[Start of Attachment]

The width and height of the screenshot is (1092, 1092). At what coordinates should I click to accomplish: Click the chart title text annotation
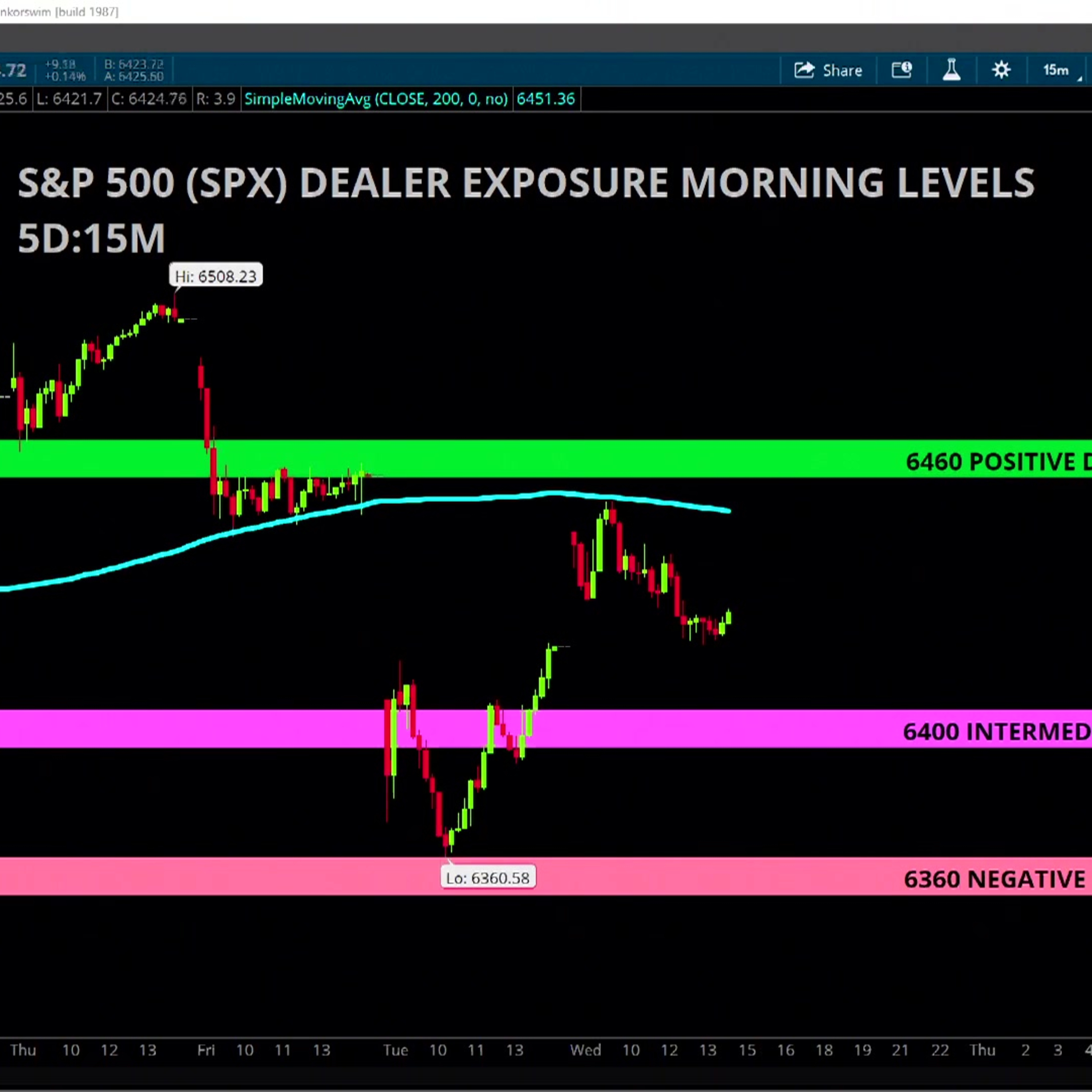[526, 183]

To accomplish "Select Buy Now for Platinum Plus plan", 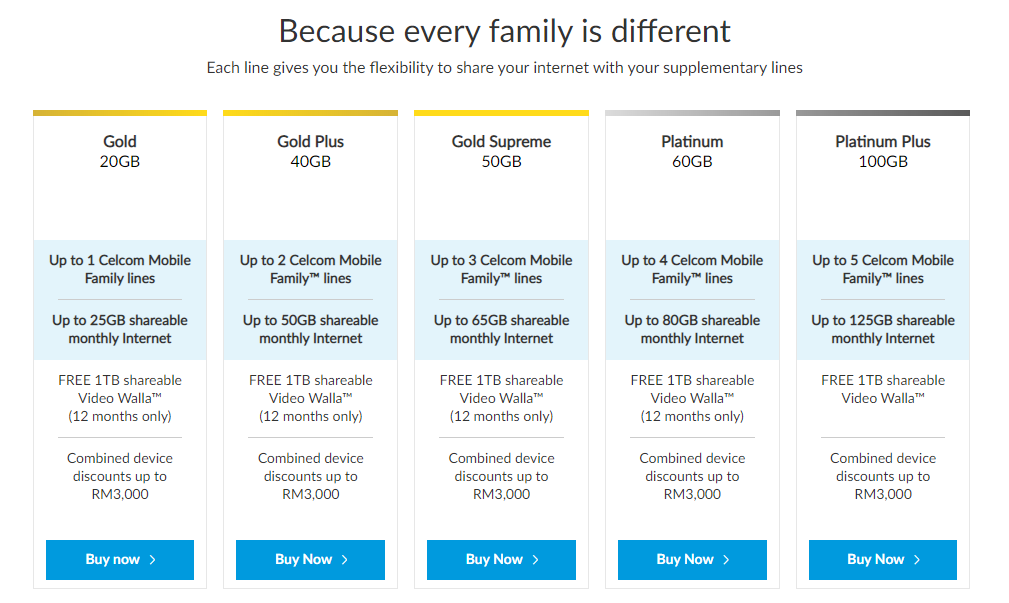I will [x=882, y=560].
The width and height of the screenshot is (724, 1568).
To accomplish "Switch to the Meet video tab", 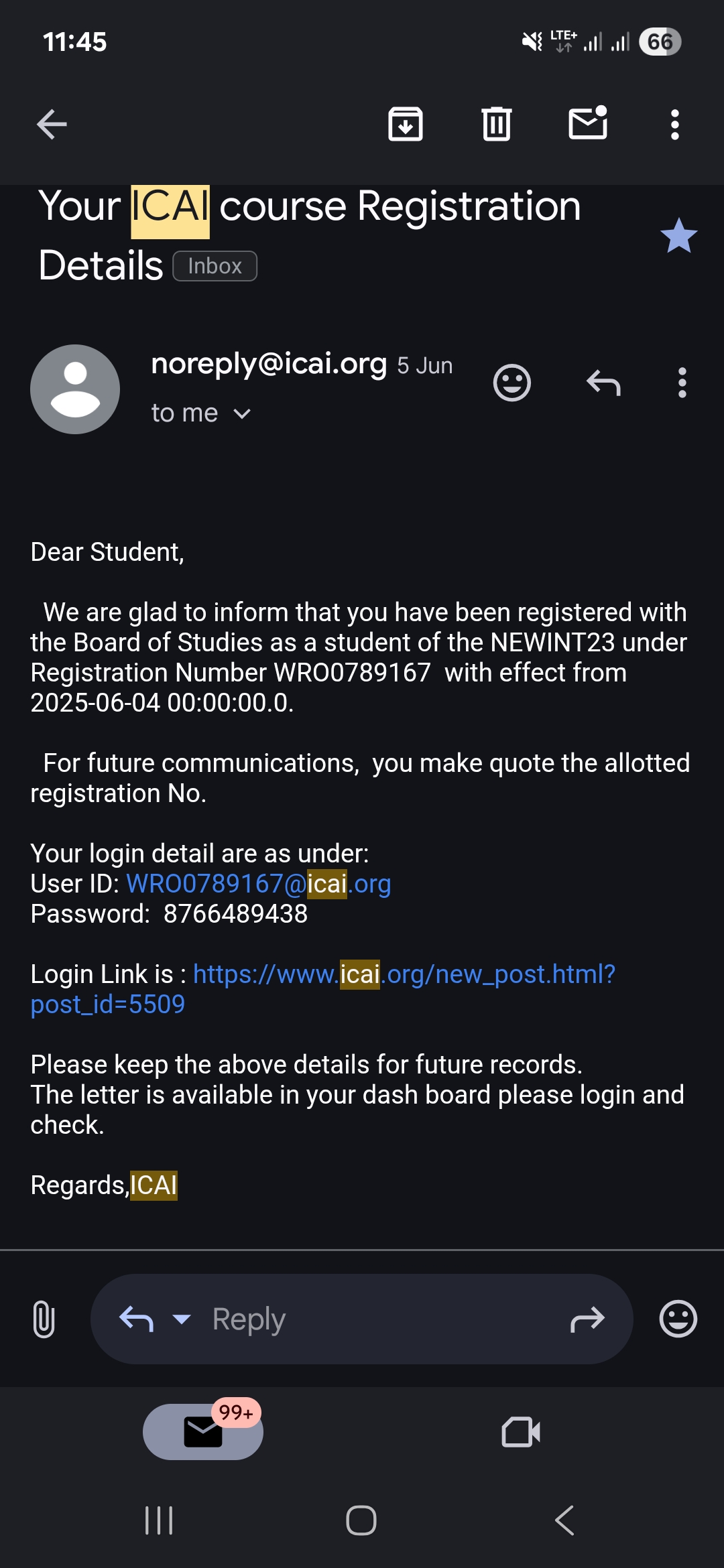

[End of Attachment]

- **What is expected**: Set down the lines from the one containing "The width and height of the screenshot is (724, 1568)." through the last line of the records above, both included, exactly as they appear and with no other text. Pictures should not be set down.

- **Written response**:
The width and height of the screenshot is (724, 1568).
To accomplish "Switch to the Meet video tab", 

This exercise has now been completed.